• **INSTRUCTIONS**:
1. Copy from the optics dissertation excerpt the span between "1.5 Overview of" and "measured more accurately.", inclusive.
2. In the optics dissertation excerpt, what are the tapered fibers immersed in to carry out dispersion engineering?
3. Continue the optics dissertation excerpt from its final sentence.

• **PASSAGE**:
──────────
Overview of Projection Moiré Profilometry with High-Dynamic Range

Chapter 1 Introduction

1.5 Overview of Projection Moiré Profilometry with High-Dynamic Range

As a type of optical measuring apparatus, the charge-coupled diode (CCD) camera provides the capability of increasing the speed of measurement by inspecting an area with only one shot. However, the CCD camera ’ s high-variation range of reflectivity presents an exceptional challenge for the optical measurement established on the surface. The dissertation presents a method that could enable one to acquire an image with a high-dynamic range in one shot without any reduction in spatial resolution. Because of the sufficient signal-to-noise ratio, the method presented could perform the robustness of the phase-retrieving algorithm, and the surface topography could be measured more accurately.

Chapter 2 Analysis of Thermo-Optic Tunable

Dispersion-Engineered Tapered-Fiber Filter

2.1 Review of Taper-Fiber Filter

Stronger interaction of the optical evanescent field with the environment has been widely utilized in many fiber-based devices such as the fused-tapered-based fiber filters [1], [2] dispersion-engineering applications [3]–[5] and nanowire sensing applications[6], [7]. The dispersion-engineering techniques manipulate the dispersion characteristics of fiber waveguides to alter the optical properties of fiber devices. In the literatures the theoretical modeling of tapered fibers had been widely developed [8]–[12], the fundamental-mode cutoff effects induced by dispersion-engineering techniques with fiber tapering have not been theoretically investigated yet. The main objective here is thus to theoretically analyze the fundamental-mode cutoff effects and to determine the optimal tapered-fiber structures for achieving low-loss and high-cutoff efficiency. These results should be very crucial for applications such as high-gain low-noise S-band fiber amplifiers [13] and widely tunable S-band fiber lasers [14].

This chapter will present experimental characterization and theoretical simulation results on the studied thermo-optic tunable fused-tapered-fiber filters made

by tapering standard single-mode fibers (SMF-28). The tapered fibers are immersed in Cargille liquids for implementing dispersion engineering through the control of material dispersion. The filter becomes cutoff at longer wavelengths due to the reducing refractive index of Cargille liquids below the effective refractive index of the Cargille liquids below the effective refractive index of the fiber waveguide. The propagation loss increases rapidly near the cutoff wavelength, and a sharp short-wavelength-pass optical filtering edge is achieved. To investigate these effects more deeply, the effective index (neff) and the mode field diameter (MFD) of the fundamental mode are calculated and carefully examined in order to understand what determines the filter performance. The numerical beam propagation method (BPM) is then adopted to theoretically simulate the cutoff phenomena and the temperature tuning characteristics of the whole device. Good agreement between the simulation and experimental results has been found. Since the filter performance is also significantly influenced by the whole waveguiding structure, the optimal parameters for the uniform taper diameter, uniform taper length, and taper transition length are investigated by the full BPM simulation for achieving best filter performance. From the simulated spectral responses and the effective dispersion curves, find that the taper-waist diameter greatly affects the MFD, which in turn affects the final dispersion relation and the achievable cutoff slope. The taper length can also affect the cutoff slope, and the transition length has direct impacts on the insertion loss. The obtained theoretical results help to determine the optimal device structures for fabricating efficient short-pass tapered-fiber filters which can be utilized in high performance S-band Er-fiber amplifiers and lasers.
──────────
• **SUPPLIED INFORMATION**:
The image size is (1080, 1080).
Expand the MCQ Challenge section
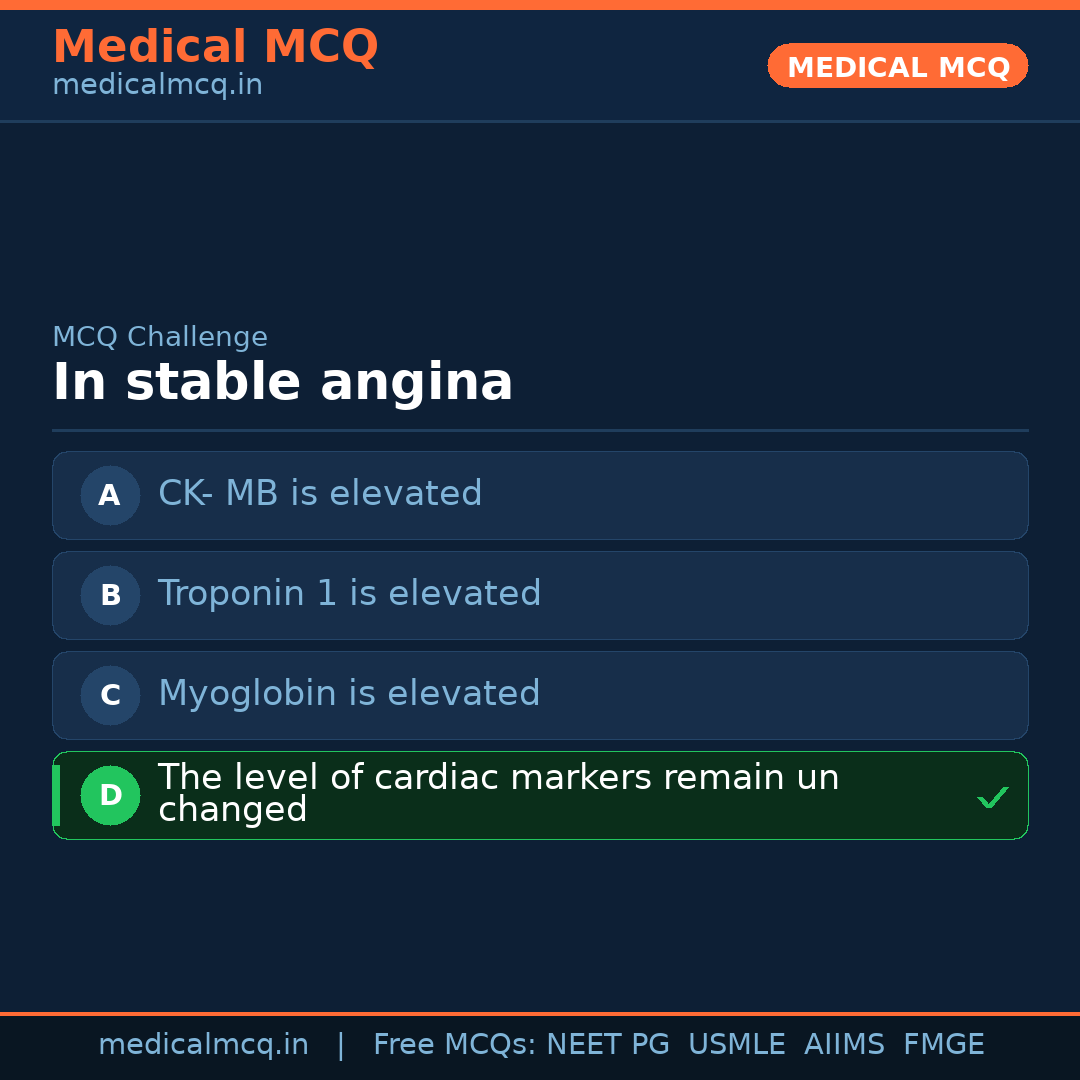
──────────
• **OUTPUTS**:
1.
1.5 Overview of Projection Moiré Profilometry with High-Dynamic Range

As a type of optical measuring apparatus, the charge-coupled diode (CCD) camera provides the capability of increasing the speed of measurement by inspecting an area with only one shot. However, the CCD camera ’ s high-variation range of reflectivity presents an exceptional challenge for the optical measurement established on the surface. The dissertation presents a method that could enable one to acquire an image with a high-dynamic range in one shot without any reduction in spatial resolution. Because of the sufficient signal-to-noise ratio, the method presented could perform the robustness of the phase-retrieving algorithm, and the surface topography could be measured more accurately.

2. Cargille liquids

3.
2.2 Fabrication Process and Operation Principle

The high-cutoff efficiency of the studied short-pass fiber filter is obtained by locally modifying the material and waveguide dispersion within the uniform taper region. The schematic of the fused-tapered short-pass filter is shown in Fig. 2-1(a).

One can describe the structure of a tapered-fiber filter by specifying the transition length (denoted as τ), the uniform waist length (denoted as L0) and the waist diameter (denoted as ρ). It consists of a transition zone where the diameter is gradually reduced to ρ over a distance τ and then a uniform waist section with the length of L0. The uniform waist section is immersed within suitable Cargille index-matching liquids.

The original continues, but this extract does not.